Exercise directions. Show, from the records below, all lines that contain the word "will".

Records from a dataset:
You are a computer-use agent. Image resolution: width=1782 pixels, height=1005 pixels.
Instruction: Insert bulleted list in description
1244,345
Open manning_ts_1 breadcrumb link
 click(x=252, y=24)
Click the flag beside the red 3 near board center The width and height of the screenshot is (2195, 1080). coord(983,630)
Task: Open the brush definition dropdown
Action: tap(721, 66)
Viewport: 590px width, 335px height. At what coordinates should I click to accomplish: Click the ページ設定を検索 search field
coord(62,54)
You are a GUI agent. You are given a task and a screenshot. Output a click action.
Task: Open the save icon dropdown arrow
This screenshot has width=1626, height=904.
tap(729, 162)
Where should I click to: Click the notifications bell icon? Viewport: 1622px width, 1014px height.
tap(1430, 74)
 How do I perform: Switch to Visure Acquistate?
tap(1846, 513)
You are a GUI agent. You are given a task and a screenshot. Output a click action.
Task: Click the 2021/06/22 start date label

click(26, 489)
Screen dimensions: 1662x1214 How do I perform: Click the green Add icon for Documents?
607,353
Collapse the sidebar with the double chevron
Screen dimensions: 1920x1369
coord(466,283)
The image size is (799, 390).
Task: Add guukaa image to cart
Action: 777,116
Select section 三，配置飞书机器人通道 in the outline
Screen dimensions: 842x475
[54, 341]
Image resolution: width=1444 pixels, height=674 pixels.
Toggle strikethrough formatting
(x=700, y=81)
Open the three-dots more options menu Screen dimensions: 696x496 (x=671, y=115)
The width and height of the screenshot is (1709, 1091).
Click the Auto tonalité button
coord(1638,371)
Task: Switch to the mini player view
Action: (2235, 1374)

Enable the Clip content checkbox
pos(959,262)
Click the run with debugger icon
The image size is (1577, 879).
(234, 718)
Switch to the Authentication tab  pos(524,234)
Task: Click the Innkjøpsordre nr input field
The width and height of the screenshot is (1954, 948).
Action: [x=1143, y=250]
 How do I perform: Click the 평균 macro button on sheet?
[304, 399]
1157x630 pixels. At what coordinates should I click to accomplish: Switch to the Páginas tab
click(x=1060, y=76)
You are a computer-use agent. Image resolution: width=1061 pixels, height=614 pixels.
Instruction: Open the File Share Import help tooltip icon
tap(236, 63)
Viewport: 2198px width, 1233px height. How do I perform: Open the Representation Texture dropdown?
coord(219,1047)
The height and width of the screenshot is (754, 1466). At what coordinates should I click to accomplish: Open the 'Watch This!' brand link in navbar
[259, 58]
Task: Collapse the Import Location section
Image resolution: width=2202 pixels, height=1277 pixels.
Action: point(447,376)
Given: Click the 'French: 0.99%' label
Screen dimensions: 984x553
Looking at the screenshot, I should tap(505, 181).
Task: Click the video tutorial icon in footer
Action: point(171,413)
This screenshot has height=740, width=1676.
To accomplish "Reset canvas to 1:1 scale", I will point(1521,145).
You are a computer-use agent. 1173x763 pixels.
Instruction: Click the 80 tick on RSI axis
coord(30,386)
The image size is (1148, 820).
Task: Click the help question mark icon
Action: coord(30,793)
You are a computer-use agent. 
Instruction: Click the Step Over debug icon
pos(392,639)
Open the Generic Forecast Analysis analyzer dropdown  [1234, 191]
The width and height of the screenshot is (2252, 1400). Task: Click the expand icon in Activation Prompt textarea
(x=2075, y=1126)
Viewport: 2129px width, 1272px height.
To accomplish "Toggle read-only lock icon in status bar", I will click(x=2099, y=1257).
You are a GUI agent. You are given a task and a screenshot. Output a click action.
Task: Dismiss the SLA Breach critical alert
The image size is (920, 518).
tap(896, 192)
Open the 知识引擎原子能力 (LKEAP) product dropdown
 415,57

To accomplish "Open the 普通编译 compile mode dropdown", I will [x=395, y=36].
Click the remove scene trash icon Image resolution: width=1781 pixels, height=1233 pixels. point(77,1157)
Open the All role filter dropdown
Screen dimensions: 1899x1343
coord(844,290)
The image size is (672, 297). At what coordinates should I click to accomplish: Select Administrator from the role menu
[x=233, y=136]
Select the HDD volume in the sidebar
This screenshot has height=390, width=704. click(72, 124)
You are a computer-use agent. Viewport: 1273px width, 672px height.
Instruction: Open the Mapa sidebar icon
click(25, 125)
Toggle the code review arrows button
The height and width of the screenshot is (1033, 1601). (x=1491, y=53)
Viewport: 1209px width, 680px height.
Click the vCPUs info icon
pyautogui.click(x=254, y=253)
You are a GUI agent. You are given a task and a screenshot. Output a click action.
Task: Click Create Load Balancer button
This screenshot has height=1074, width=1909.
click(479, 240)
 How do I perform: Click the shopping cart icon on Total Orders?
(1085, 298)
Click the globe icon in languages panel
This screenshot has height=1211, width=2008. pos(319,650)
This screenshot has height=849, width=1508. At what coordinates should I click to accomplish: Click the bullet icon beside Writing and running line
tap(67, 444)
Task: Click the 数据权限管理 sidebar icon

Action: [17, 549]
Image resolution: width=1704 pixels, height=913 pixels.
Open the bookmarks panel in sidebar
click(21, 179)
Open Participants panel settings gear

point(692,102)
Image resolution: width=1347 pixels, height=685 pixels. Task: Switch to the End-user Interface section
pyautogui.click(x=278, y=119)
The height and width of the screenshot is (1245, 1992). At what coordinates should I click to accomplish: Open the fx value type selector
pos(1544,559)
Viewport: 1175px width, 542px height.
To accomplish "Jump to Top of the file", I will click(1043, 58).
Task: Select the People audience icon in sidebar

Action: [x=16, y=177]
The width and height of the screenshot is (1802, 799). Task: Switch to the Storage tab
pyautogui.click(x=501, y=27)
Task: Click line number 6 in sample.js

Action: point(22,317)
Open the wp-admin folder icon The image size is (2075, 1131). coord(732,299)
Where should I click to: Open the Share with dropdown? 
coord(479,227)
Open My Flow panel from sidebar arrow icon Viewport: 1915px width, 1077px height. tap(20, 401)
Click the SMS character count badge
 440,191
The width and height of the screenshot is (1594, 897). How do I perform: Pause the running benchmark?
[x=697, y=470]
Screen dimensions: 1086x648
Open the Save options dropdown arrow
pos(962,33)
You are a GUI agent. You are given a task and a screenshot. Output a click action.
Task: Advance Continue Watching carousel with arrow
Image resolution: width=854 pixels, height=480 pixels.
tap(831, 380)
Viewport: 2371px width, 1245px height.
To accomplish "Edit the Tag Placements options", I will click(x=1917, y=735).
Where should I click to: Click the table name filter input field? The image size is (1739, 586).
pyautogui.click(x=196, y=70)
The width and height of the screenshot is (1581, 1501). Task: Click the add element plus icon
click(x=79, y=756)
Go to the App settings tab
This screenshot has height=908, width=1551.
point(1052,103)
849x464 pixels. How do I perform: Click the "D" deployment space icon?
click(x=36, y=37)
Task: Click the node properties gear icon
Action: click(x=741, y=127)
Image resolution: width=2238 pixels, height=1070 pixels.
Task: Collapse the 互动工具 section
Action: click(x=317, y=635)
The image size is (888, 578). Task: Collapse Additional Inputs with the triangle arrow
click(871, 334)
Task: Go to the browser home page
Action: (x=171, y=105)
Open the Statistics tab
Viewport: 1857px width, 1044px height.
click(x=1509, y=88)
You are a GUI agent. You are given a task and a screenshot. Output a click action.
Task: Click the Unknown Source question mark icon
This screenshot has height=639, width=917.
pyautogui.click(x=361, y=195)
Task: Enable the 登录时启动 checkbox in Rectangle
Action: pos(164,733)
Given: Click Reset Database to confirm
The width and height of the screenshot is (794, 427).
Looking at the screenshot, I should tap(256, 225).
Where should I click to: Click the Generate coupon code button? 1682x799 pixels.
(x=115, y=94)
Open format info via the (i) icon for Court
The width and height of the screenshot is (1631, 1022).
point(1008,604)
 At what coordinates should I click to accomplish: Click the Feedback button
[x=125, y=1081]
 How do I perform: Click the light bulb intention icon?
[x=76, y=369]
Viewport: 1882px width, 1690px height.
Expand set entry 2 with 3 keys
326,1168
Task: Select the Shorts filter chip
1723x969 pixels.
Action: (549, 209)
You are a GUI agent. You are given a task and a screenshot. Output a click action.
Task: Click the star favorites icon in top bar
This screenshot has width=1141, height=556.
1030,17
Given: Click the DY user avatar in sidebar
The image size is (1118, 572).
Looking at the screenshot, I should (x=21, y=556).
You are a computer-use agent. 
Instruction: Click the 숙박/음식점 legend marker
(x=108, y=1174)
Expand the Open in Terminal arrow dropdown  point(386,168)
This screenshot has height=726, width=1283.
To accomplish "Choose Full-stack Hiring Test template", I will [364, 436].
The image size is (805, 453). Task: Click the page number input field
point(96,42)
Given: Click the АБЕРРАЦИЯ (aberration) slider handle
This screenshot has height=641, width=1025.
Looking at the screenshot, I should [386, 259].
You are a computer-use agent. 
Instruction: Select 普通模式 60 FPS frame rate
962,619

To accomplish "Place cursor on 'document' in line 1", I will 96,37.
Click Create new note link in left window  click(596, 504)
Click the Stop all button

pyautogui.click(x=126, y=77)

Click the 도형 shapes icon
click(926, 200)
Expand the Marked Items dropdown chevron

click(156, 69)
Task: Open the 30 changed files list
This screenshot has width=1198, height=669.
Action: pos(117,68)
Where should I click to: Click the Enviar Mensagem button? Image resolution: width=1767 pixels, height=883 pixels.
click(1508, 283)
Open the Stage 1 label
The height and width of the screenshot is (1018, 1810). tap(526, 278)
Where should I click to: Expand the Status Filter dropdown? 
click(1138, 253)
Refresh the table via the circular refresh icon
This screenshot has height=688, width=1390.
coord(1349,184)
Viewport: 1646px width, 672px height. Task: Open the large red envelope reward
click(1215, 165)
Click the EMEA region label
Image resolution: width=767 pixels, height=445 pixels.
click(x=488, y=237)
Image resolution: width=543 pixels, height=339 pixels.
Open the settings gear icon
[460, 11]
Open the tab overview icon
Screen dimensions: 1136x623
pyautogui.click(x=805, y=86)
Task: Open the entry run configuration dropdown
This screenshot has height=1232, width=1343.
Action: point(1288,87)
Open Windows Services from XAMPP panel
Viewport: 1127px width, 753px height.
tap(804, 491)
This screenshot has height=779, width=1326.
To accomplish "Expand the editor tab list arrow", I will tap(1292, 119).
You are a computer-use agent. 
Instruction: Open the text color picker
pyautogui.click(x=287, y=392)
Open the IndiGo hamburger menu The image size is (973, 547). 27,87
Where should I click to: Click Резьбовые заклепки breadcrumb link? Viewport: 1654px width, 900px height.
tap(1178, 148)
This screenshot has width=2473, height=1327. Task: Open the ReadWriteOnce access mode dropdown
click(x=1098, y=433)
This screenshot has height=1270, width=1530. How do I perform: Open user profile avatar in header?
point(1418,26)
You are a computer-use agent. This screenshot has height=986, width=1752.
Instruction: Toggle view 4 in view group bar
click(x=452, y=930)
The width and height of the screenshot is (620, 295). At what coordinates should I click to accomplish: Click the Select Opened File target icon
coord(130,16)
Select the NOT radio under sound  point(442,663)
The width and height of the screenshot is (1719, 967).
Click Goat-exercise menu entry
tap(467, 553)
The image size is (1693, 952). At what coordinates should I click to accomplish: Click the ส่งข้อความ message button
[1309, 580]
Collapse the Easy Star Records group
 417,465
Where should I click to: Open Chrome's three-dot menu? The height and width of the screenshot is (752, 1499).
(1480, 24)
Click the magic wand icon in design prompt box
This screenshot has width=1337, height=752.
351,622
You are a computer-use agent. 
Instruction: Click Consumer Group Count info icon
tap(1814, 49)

Response to the task.
To accomplish "Reset canvas to 1:1 scale", I will point(1521,145).
To accomplish "Toggle read-only lock icon in status bar", I will click(x=2099, y=1257).
To accomplish "Open the 普通编译 compile mode dropdown", I will [x=395, y=36].
To accomplish "Jump to Top of the file", I will click(1043, 58).
To accomplish "Edit the Tag Placements options", I will click(x=1917, y=735).
To accomplish "Choose Full-stack Hiring Test template", I will [364, 436].
To accomplish "Place cursor on 'document' in line 1", I will 96,37.
To accomplish "Expand the editor tab list arrow", I will tap(1292, 119).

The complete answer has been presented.